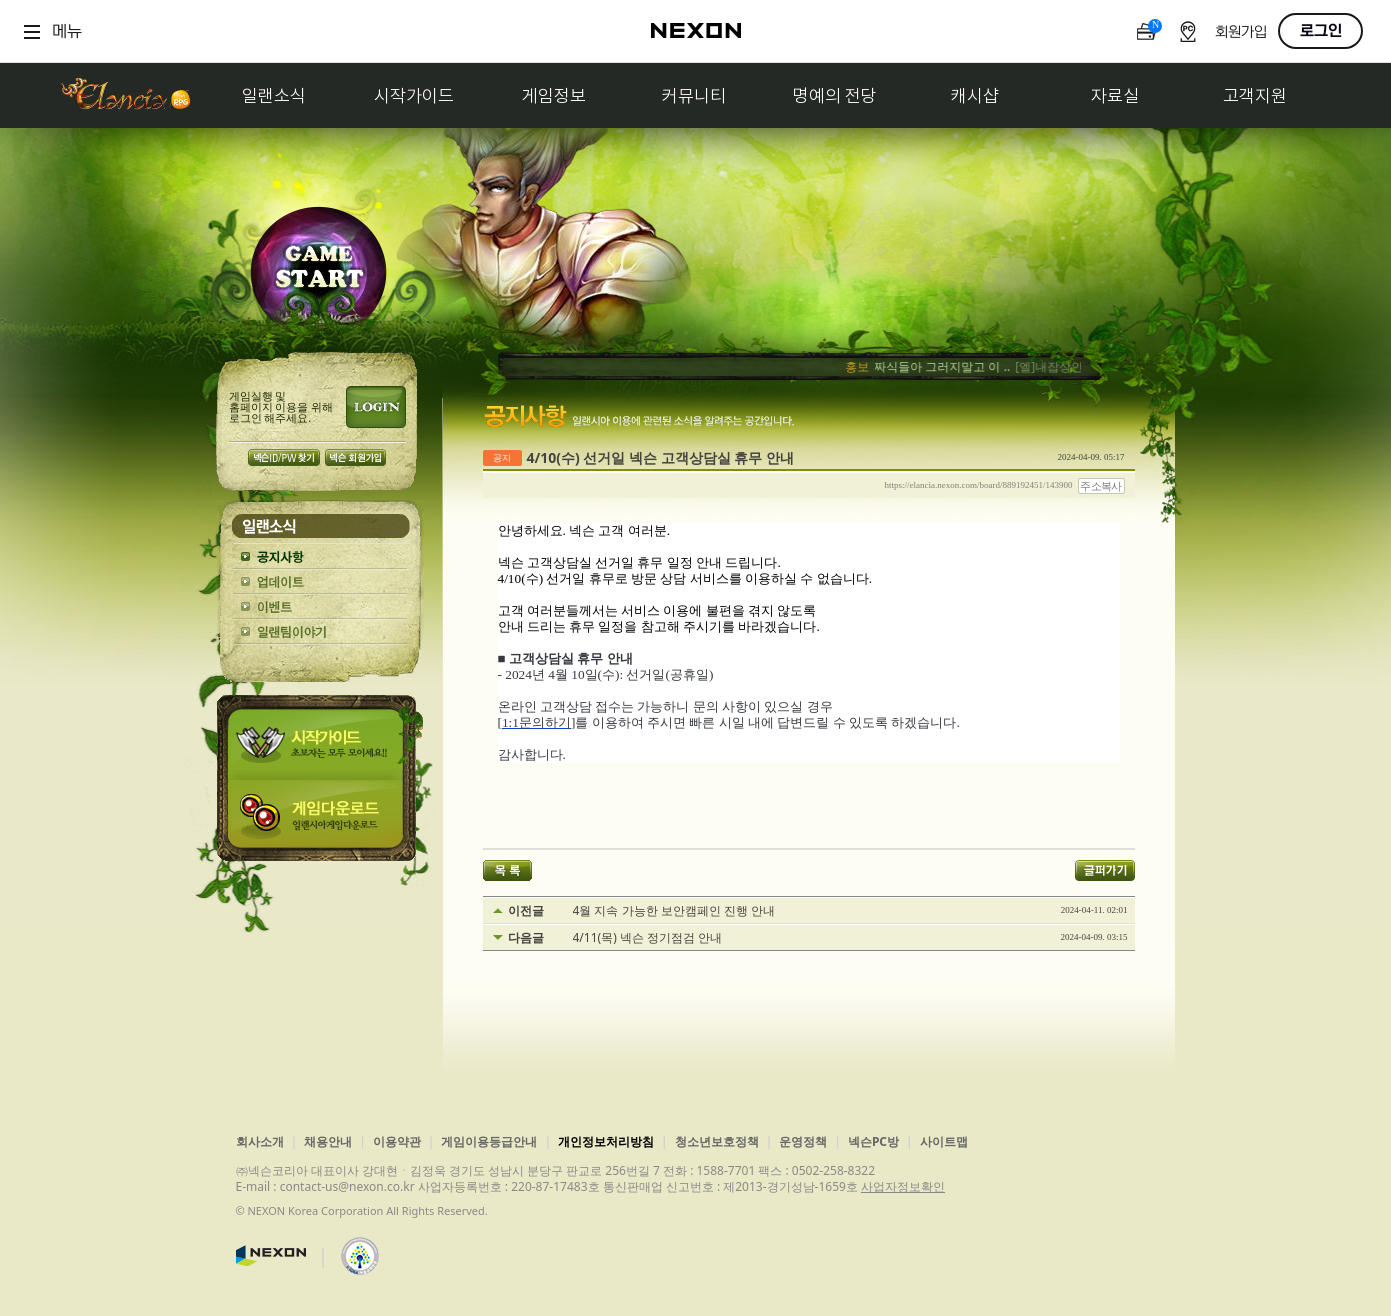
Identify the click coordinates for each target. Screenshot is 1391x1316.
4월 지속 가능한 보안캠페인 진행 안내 (674, 911)
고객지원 (1255, 95)
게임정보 (554, 95)
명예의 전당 (835, 95)
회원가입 (1241, 32)
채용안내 (328, 1141)
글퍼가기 (1105, 870)
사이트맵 (944, 1141)
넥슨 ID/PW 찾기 (284, 457)
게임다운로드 (320, 820)
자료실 (1115, 95)
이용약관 (397, 1141)
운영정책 (803, 1141)
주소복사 (1101, 486)
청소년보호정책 (717, 1141)
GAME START (318, 271)
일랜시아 (125, 95)
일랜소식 (274, 95)
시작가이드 (414, 95)
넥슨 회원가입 (355, 457)
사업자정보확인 (903, 1186)
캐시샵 (975, 95)
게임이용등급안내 (489, 1141)
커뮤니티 (694, 95)
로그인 (1321, 31)
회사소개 (260, 1141)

++++++++++++++++++++

Could you copy out word for word every line from the one containing "채용안내 (328, 1141)" down to the one containing "캐시샵 (975, 95)", with both of those lines included?

채용안내 (328, 1141)
글퍼가기 (1105, 870)
사이트맵 (944, 1141)
넥슨 ID/PW 찾기 (284, 457)
게임다운로드 (320, 820)
자료실 (1115, 95)
이용약관 (397, 1141)
운영정책 (803, 1141)
주소복사 (1101, 486)
청소년보호정책 (717, 1141)
GAME START (318, 271)
일랜시아 (125, 95)
일랜소식 (274, 95)
시작가이드 (414, 95)
넥슨 회원가입 (355, 457)
사업자정보확인 (903, 1186)
캐시샵 (975, 95)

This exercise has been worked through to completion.